■ SUPPLIED PASSAGE ■
The 2026 edition of Melodifestivalen took place between 31 January and 7 March 2026 across six Swedish cities, and consisted of five heats and a final. A submission period was open between 18 August and 12 September 2025 to select the 30 competing entries.

==== Heats ====
- The first heat took place on 31 January 2026 at Saab Arena in Linköping. "Half of Me" performed by Greczula and "Iconic" performed by A-Teens qualified directly to the final, while "Woman" performed by Jacqline advanced to the final qualification round. "Beautiful Lie" performed by Indra, "Berusade ord" performed by Noll2, and "Copacabana Boy" performed by Junior Lerin were eliminated from the contest.
- The second heat took place on 7 February 2026 at Scandinavium in Gothenburg. "My System" performed by Felicia and "Rakt in i elden" performed by Brandsta City Släckers qualified directly to the final, while "Honey Honey" performed by Robin Bengtsson advanced to the final qualification round. "Oxygen" performed by Laila Adèle, "Där hela världen väntar" performed by Klara Almström, and "Glitter" performed by Arwin were eliminated from the contest.
- The third heat took place on 14 February 2026 at Kristianstad Arena in Kristianstad. "Viva L'Amor" performed by Medina and "Ain't Today" performed by Saga Ludvigsson qualified directly to the final, while "Selfish" performed by Eva Jumatate advanced to the final qualification round. "King of Rock 'n' Roll" performed by Korslagda, "Dusk Till Dawn" performed by Patrik Jean, and "Ingenting" performed by Emilia Pantić were eliminated from the contest.
- The fourth heat took place on 21 February 2026 at Malmö Arena in Malmö. "Hollow" performed by Smash into Pieces and "Eternity" performed by Cimberly qualified directly to the final, while "Dooset daram" performed by Meira Omar advanced to the final qualification round. "Från landet" performed by Erika Jonsson, "Ingenting är efter oss" performed by Timo Räisänen, and "Hatar att jag älskar dig" performed by Felix Manu were eliminated from the contest.
- The fifth heat took place on 28 February 2026 at the Gärdehov Arena in Sundsvall. "Delulu" performed by Lilla Al-Fadji and "Waste Your Love" performed by Sanna Nielsen qualified directly to the final, while "Tongue Tied" performed by AleXa advanced to the final qualification round. "Hearts Don't Lie" performed by Vilhelm Buchaus, "Långt från alla andra" performed by Juliett, and "Who You Are" performed by Bladë were eliminated from the contest.

■ WHAT YOU NEED TO DO ■
A. In the Melodifestivalen 2026 text, rewrite the stretch from "The 2026 edition" through "30 competing entries.", changing "heats" to "qualifying shows".
B. Put this sentence from the Melodifestivalen 2026 text into Spanish: "A submission period was open between 18 August and 12 September 2025 to select the 30 competing entries."

■ SUPPLIED INFORMATION ■
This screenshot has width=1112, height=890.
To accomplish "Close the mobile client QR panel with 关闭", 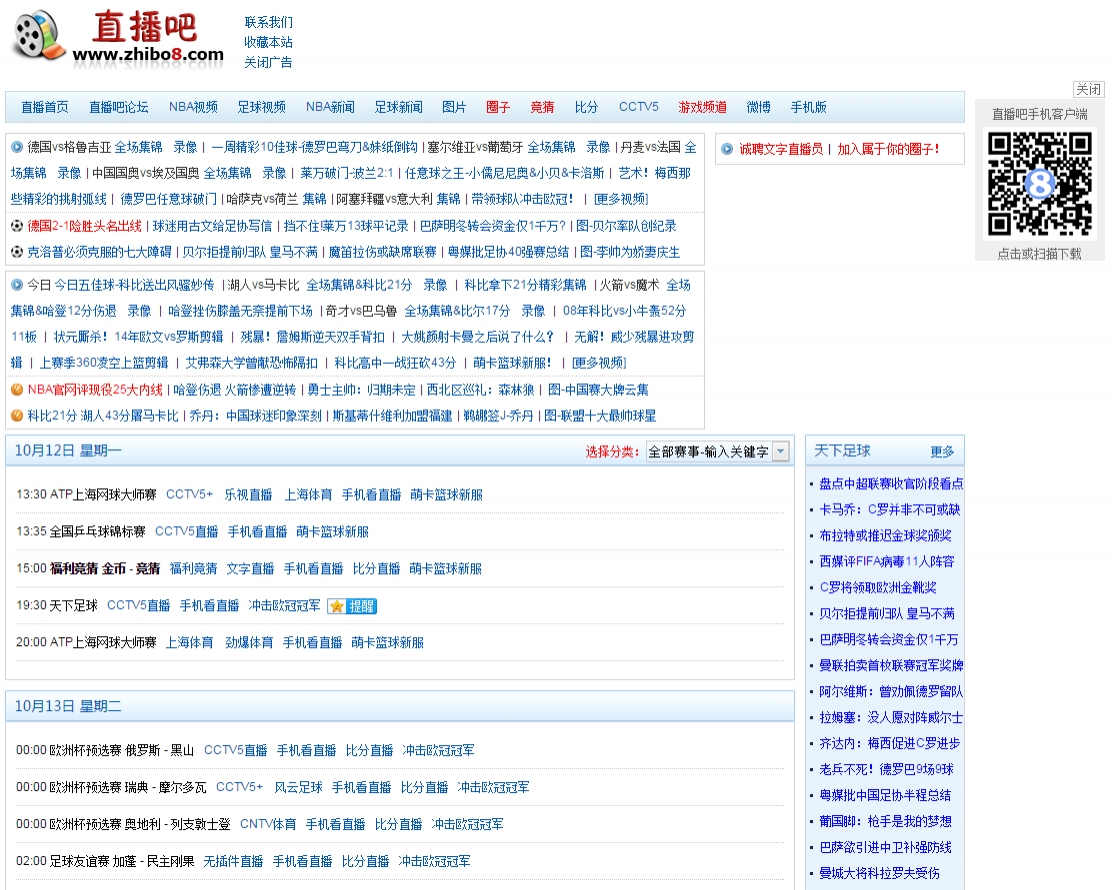I will pyautogui.click(x=1088, y=89).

■ ANSWERS BELOW ■
A.
The 2026 edition of Melodifestivalen took place between 31 January and 7 March 2026 across six Swedish cities, and consisted of five qualifying shows and a final. A submission period was open between 18 August and 12 September 2025 to select the 30 competing entries.

B. Hubo un período de presentación abierto entre el 18 de agosto y el 12 de septiembre de 2025 para seleccionar las 30 candidaturas participantes.